Pukul menunjukkan jam 19.00 wita. Ia mulai ragu ketika hendak mengetuk pintu rumahnya. Ia takut, serasa ingin menangis saja. Namun, akhirnya ia beranikan diri. Lalu, sang ibu membukakan pintu, wajahnya sangat menampakkan kesedihan yang amat dalam, tetesan air mata di pipinya meyakinkan serli bahwa serla telah pulang terlebih dahulu. Ia pun masuk, di ruang tamu ia melihat ayahnya yang sedang marah-marah, ia melihat pula serla tersungkur menangis di sudut kursi karena ditampar ayahnya. “ini lagi… kamu ke mall tadi kan?? Dasar anak bangsat.. memalukan” langsung saja ia menghampiri serly lalu tanpa pikir panjang ia menamparnya. Serly terjatuh tersungkur di sudut meja. “ serly nggak salah ayah.” Terlihat serla mulai bangkit dari keterpurukannya, meraung-raung tangisnya, beringsut memohon sambil bersimpuh di hadapan ayahnya. Sang ayah kaget mendengar perkataan serla, ia memperhatikannya lekat-lekat. “ serla ngajak serly tadi kekostan tiwi, tapi serli marah ketika melihat kemesraan serla dan tiwi” wajah sang ayah langsung berubah menjadi kemerah-merahan. Ia langsung menghantam tubuh serla dengan meja yang ada di depannya, namun luput. Ia mulai menamparnya lagi, namun segera sang ibu menyeret kedua putrinya ke kamar agar terhindar dari amukan ayahnya. “ bangsat, mau ditaruh dimana mukaku ini dalam pengajian nanti. Benar-benar anak tak berharga” ucap sang ayah marah beringasan, sampai-sampai surban di kepalanya tak beraturan. Tangannya masih saja menggenggam, nafasnya masih tersengal, emosi menguasai dirinya.

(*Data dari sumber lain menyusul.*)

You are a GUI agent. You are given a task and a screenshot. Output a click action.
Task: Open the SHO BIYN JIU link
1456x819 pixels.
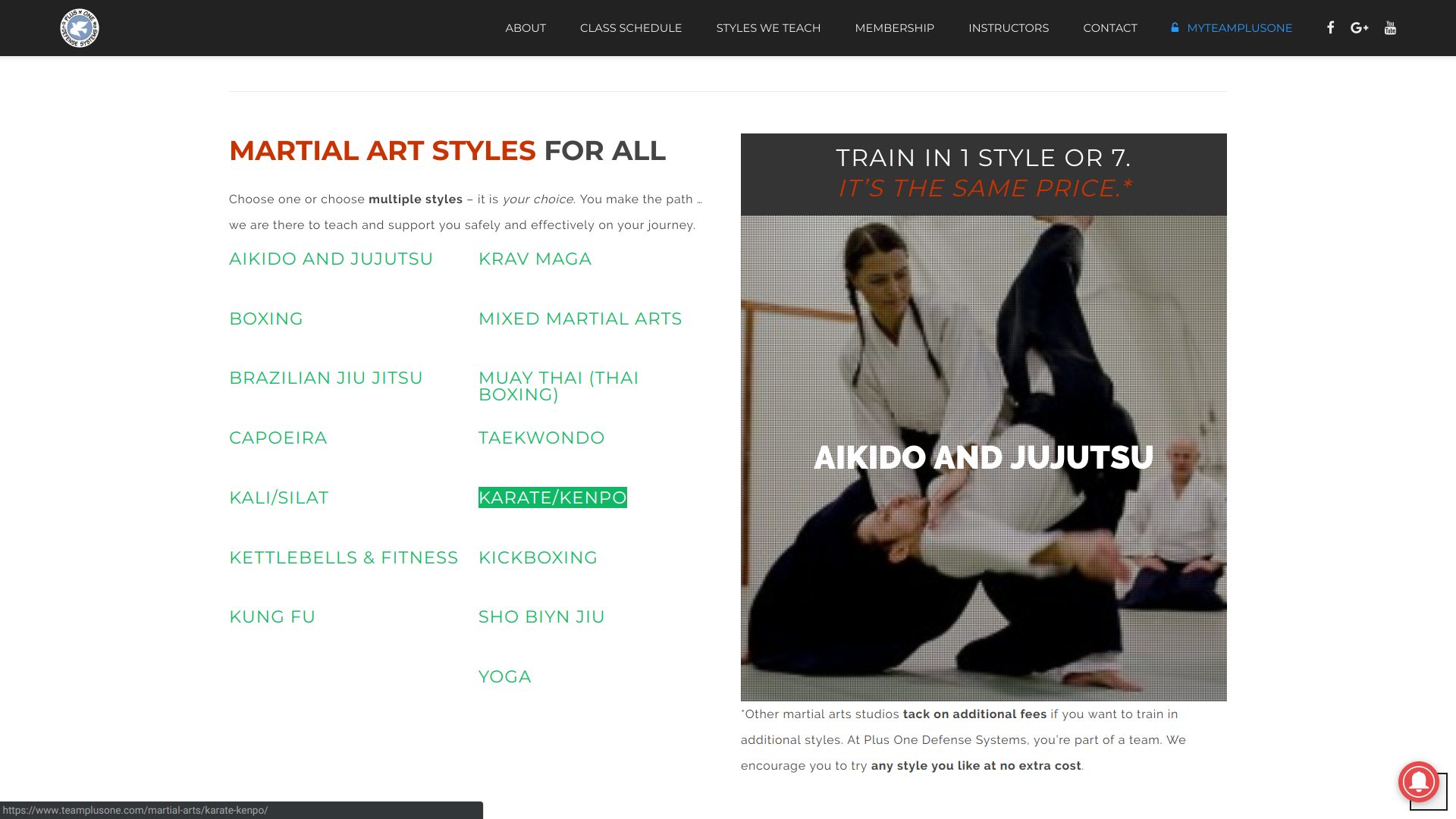tap(541, 617)
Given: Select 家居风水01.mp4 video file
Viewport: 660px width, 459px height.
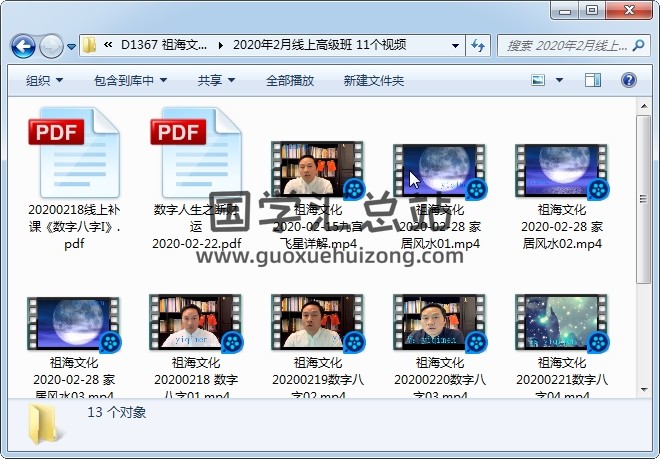Looking at the screenshot, I should (439, 168).
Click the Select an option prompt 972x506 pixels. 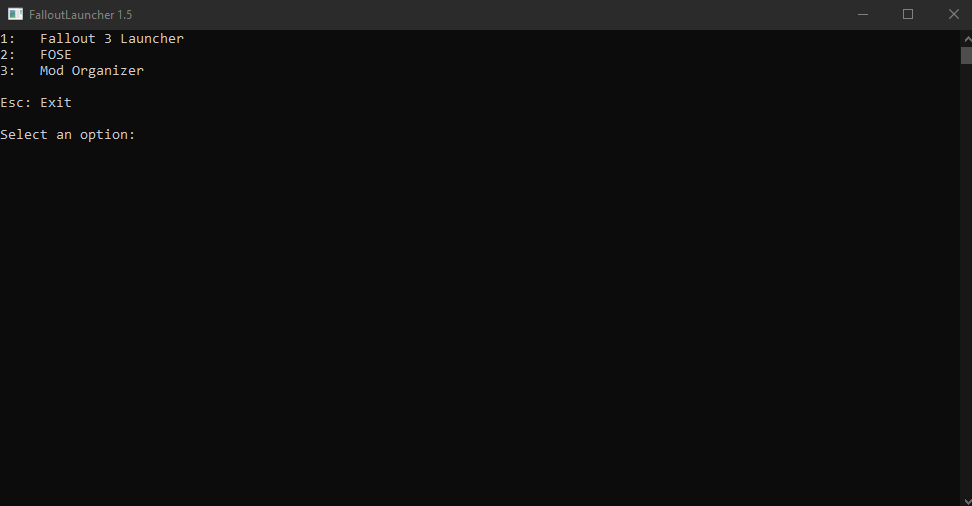coord(68,135)
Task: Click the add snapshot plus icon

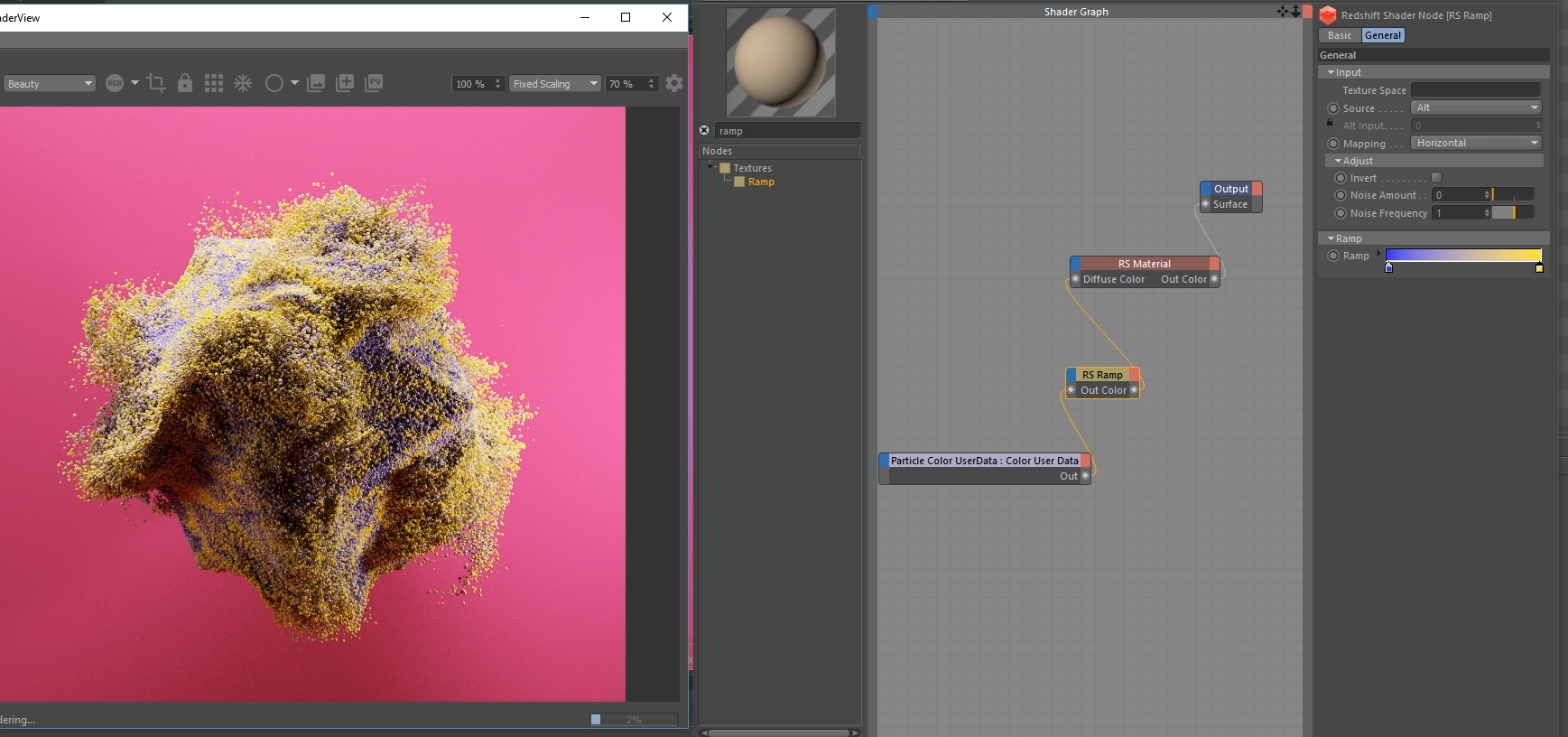Action: [345, 83]
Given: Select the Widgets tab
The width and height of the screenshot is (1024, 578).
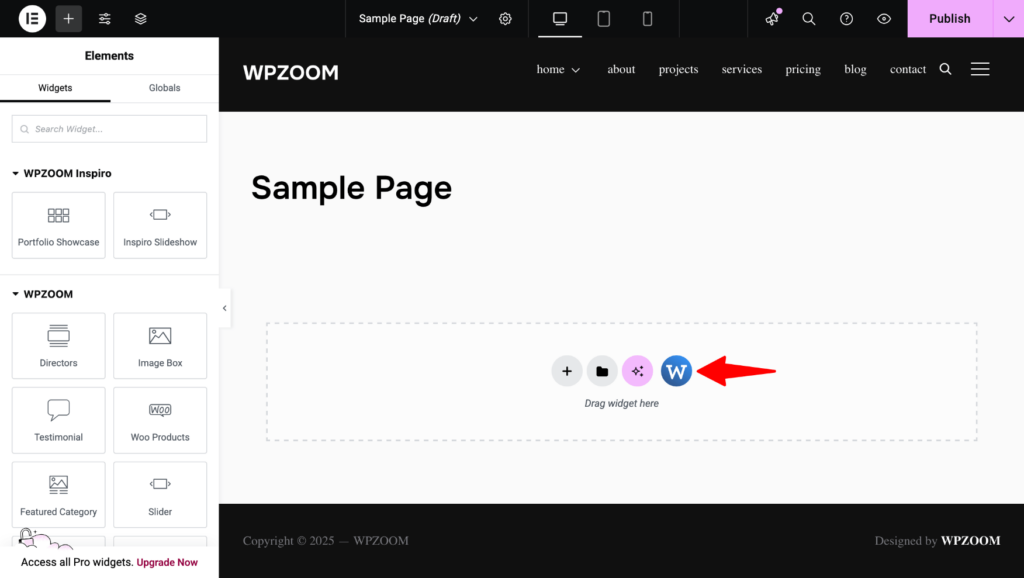Looking at the screenshot, I should tap(55, 88).
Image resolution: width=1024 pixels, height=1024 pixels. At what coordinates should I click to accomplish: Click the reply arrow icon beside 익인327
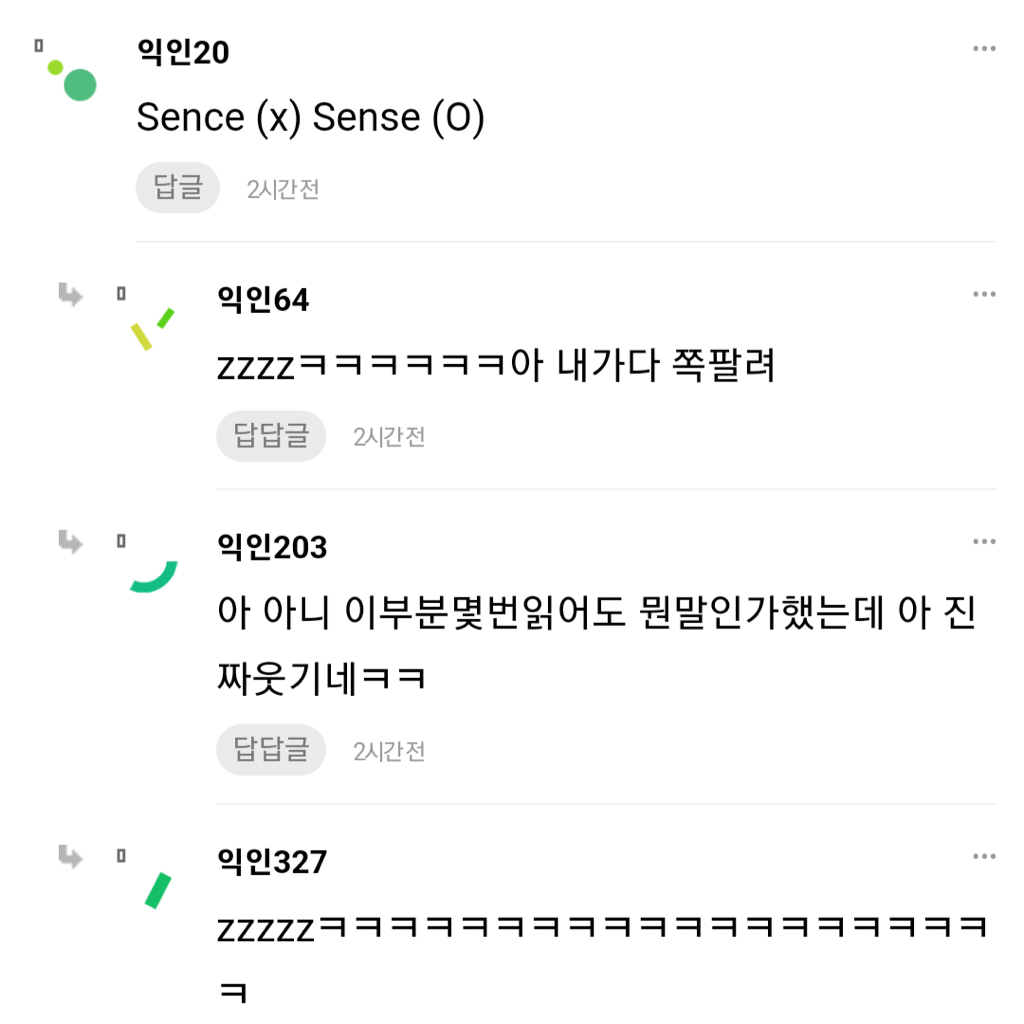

Keesokan harinya, tampak serla tergeletak di ruang rumah sakit ditemani ibu dan serly. Wajahnya lebam, berwarna hijau dan ungu kulitnya kini. Ia tidak bisa tidur, ia selalu membuka matanya yang selalu ditetesi air mata “ mulai kapan kamu suka….. suka sama sesama jenis ndug?” Tanya ibunya tampak kawatir, serla menangis tersedu-sedu mendengar kata-kata ibunya. “semua sudah terlanjur bu, mulai waktu kelas 3 sma di ponpes bu.” Ibunya pun tampak menangis mendengarnya. “kamu harus sembuh nak, berobat yah” katanya sambil mengusap dahi putrinya itu. Serla hanya mengangguk. “ semangat ya la” hibur serly yang sangat prihatin dengan keadaan kembaannya itu. “heem” katanya.
Akhirnya serla pun mengikuti terapi psikologi untuk beberapa bulan ke depan untuk menyembuhkan penyakitnyasebagai lesbian. Namun bagi ayahnya prinsip adalah prinsip, ia tidak akan pernah mengubah pendiriannya. Meskipun sang putri tersiksa, menurutnya nama baik dalam organisasinya adalah yang terpenting. Mereka berdua masih harus menjalani kehidupannya di pesantren, tanpa mampu berkata apa-apa lagi.